◆ **ЗАДАЧА**:
Ответьте по отрывку на три вопроса, каждый с новой строки:
1. Какие три газеты с удивлением называет рассказчик?
2. Сколько времени рассказчик, по его словам, каждый день проводит в спецхране?
3. Кем, согласно отрывку, по совместительству являются подавляющее большинство гидов «Интуриста»?

◆ **ОТРЫВОК ТЕКСТА**:

######

Я посмотрел на нее с удивлением:
— «Дэйли Уоркер»? «Юманите»? «Унита»?
— Почему? Любую западную газету!
— О, боги! — с выражением крайнего ужаса я схватился за голову. — А я каждый день провожу два-три часа в спецхране для того, чтобы познакомиться с ними. Лэнни, — повернулся я к Бернстайну, — после обеда сходим вместе с миссис Шульгин в ближайший киоск и посмотрим, что пишет «Нью-Йорк Таймс» о ваших гастролях.
Шульгина заметно покраснела, а Бернстайн поспешил загладить неловкость:
— Кирилл, не обижайте самую прелестную женщину и лучшую переводчицу в вашей стране.
Хотя в ходе разговора я не произнес ничего очень уж криминального, но все же я сел в хорошую лужу.
Далеко не все иностранцы, приезжающие в СССР, знают, что подавляющее большинство гидов «Интуриста», как бы милы и приветливы они ни были, являются по совместительству информаторами КГБ. Усадив своих подопечных в самолет или проводив их до границы, сделав им на прощание ручкой (и зажимая в другой полученные им «на чай» доллары, франки или лиры), гид тут же принимается за свой так называемый «отчет», в котором он/она обязан со всеми возможными подробностями описать характер и настроения своего «подотчетного» и, в особенности, все его встречи с советскими гражданами и содержание их разговоров[5].

######

◆ **ИСХОДНЫЙ МАТЕРИАЛ**:
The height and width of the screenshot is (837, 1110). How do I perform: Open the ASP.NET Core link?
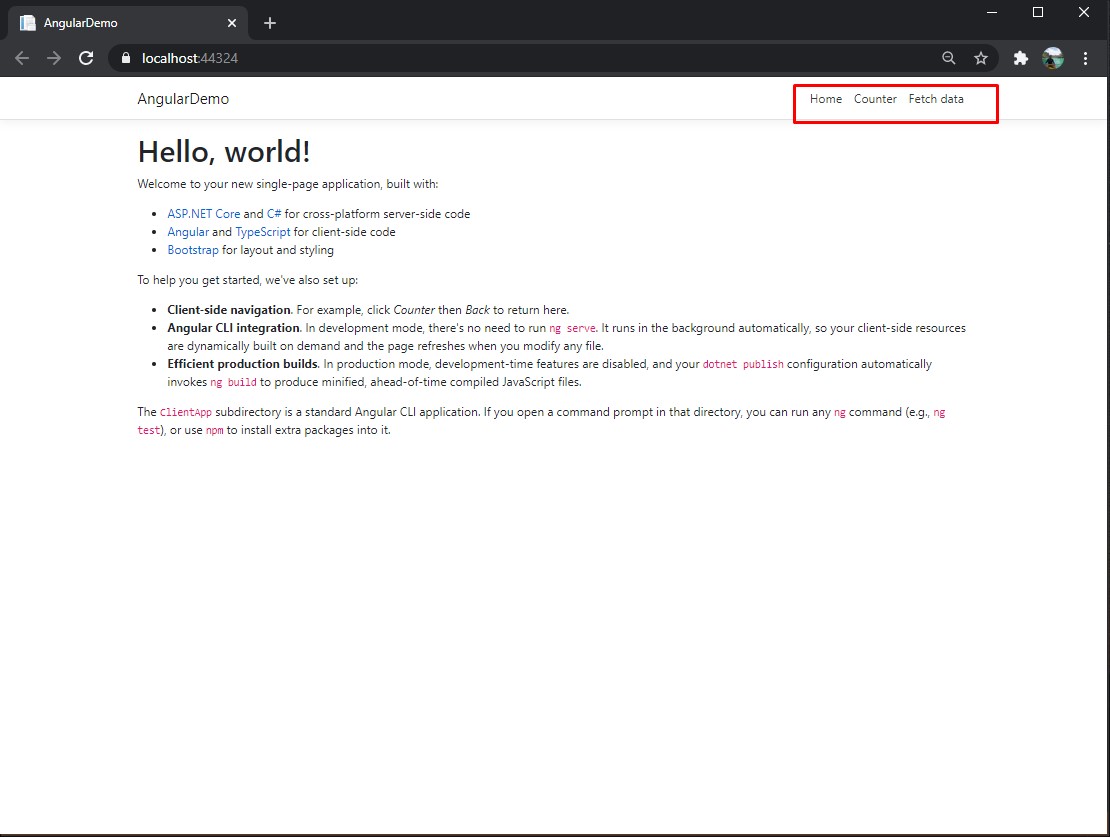204,213
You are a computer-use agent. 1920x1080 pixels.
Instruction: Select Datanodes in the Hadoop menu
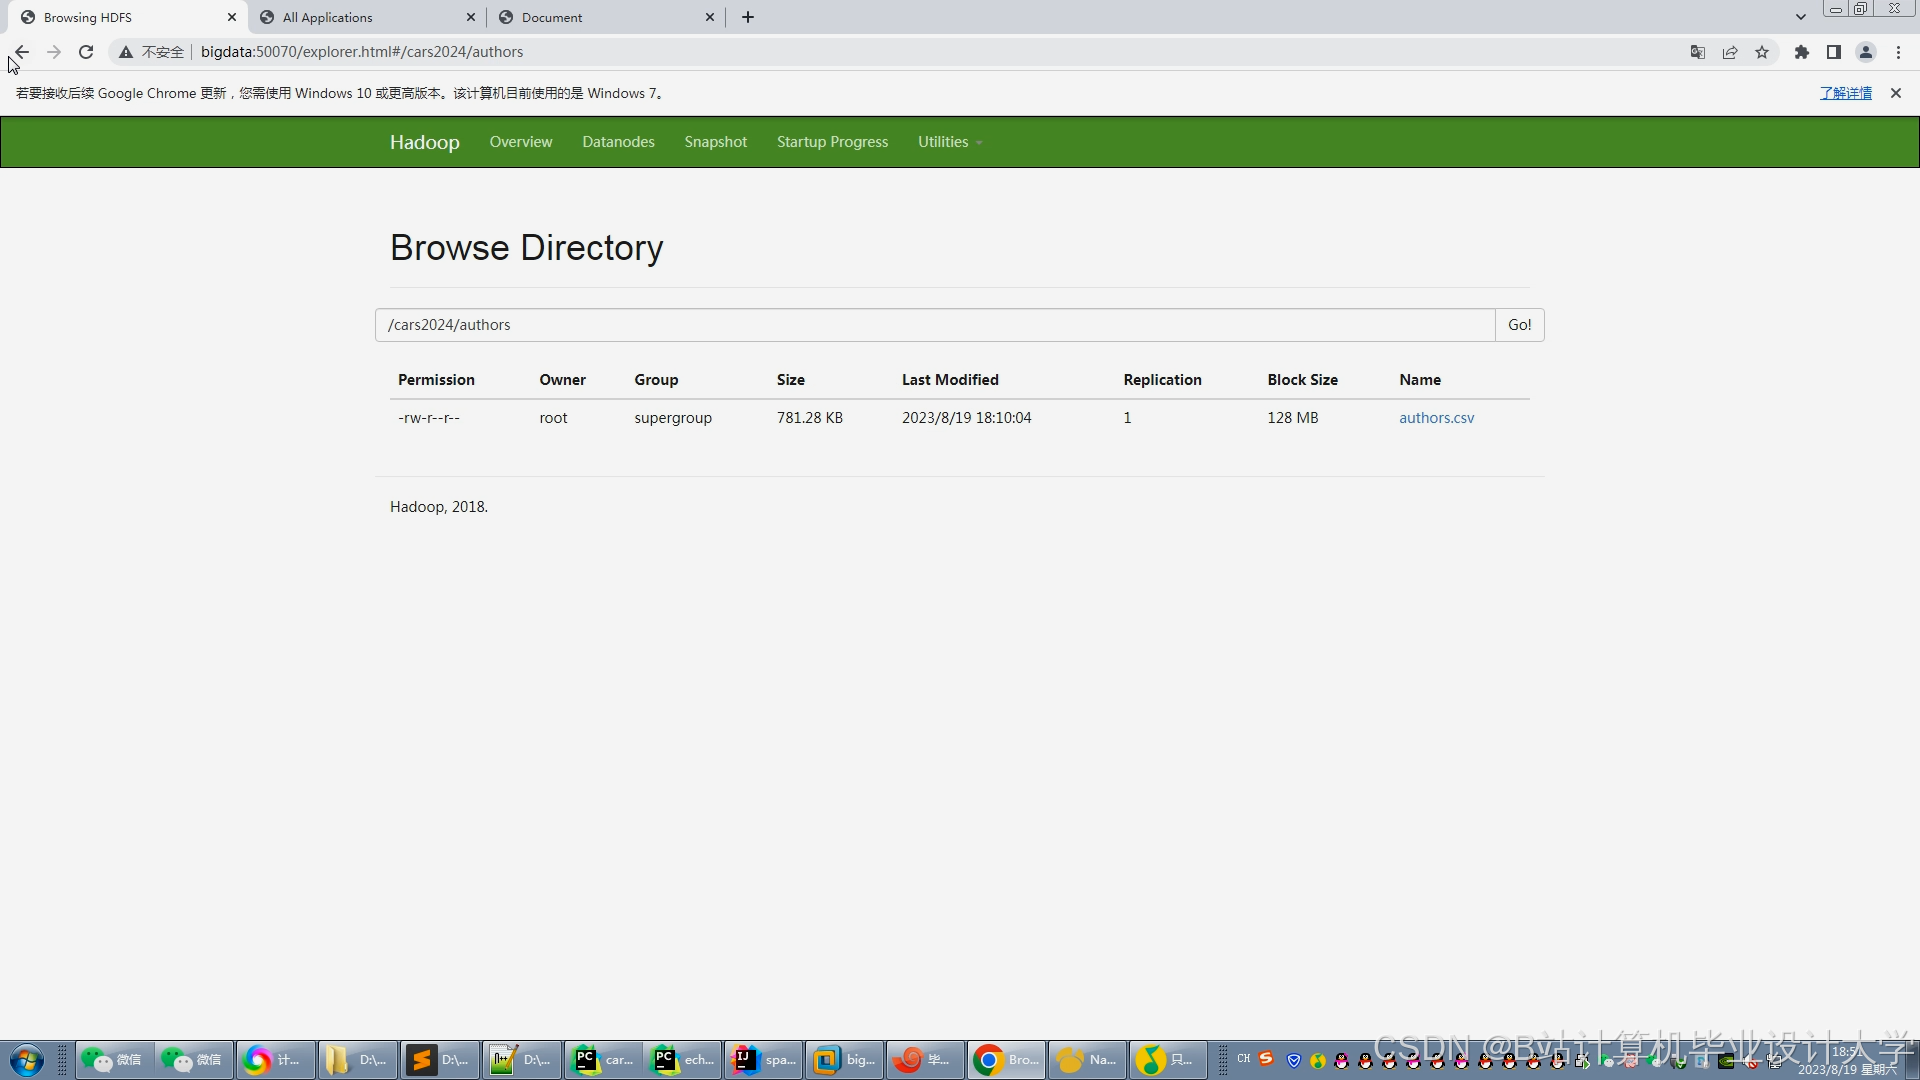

######

◆ **ОТВЕТ К ЗАДАНИЮ**:
1. «Дэйли Уоркер», «Юманите» и «Унита».
2. Два-три часа.
3. Информаторами КГБ.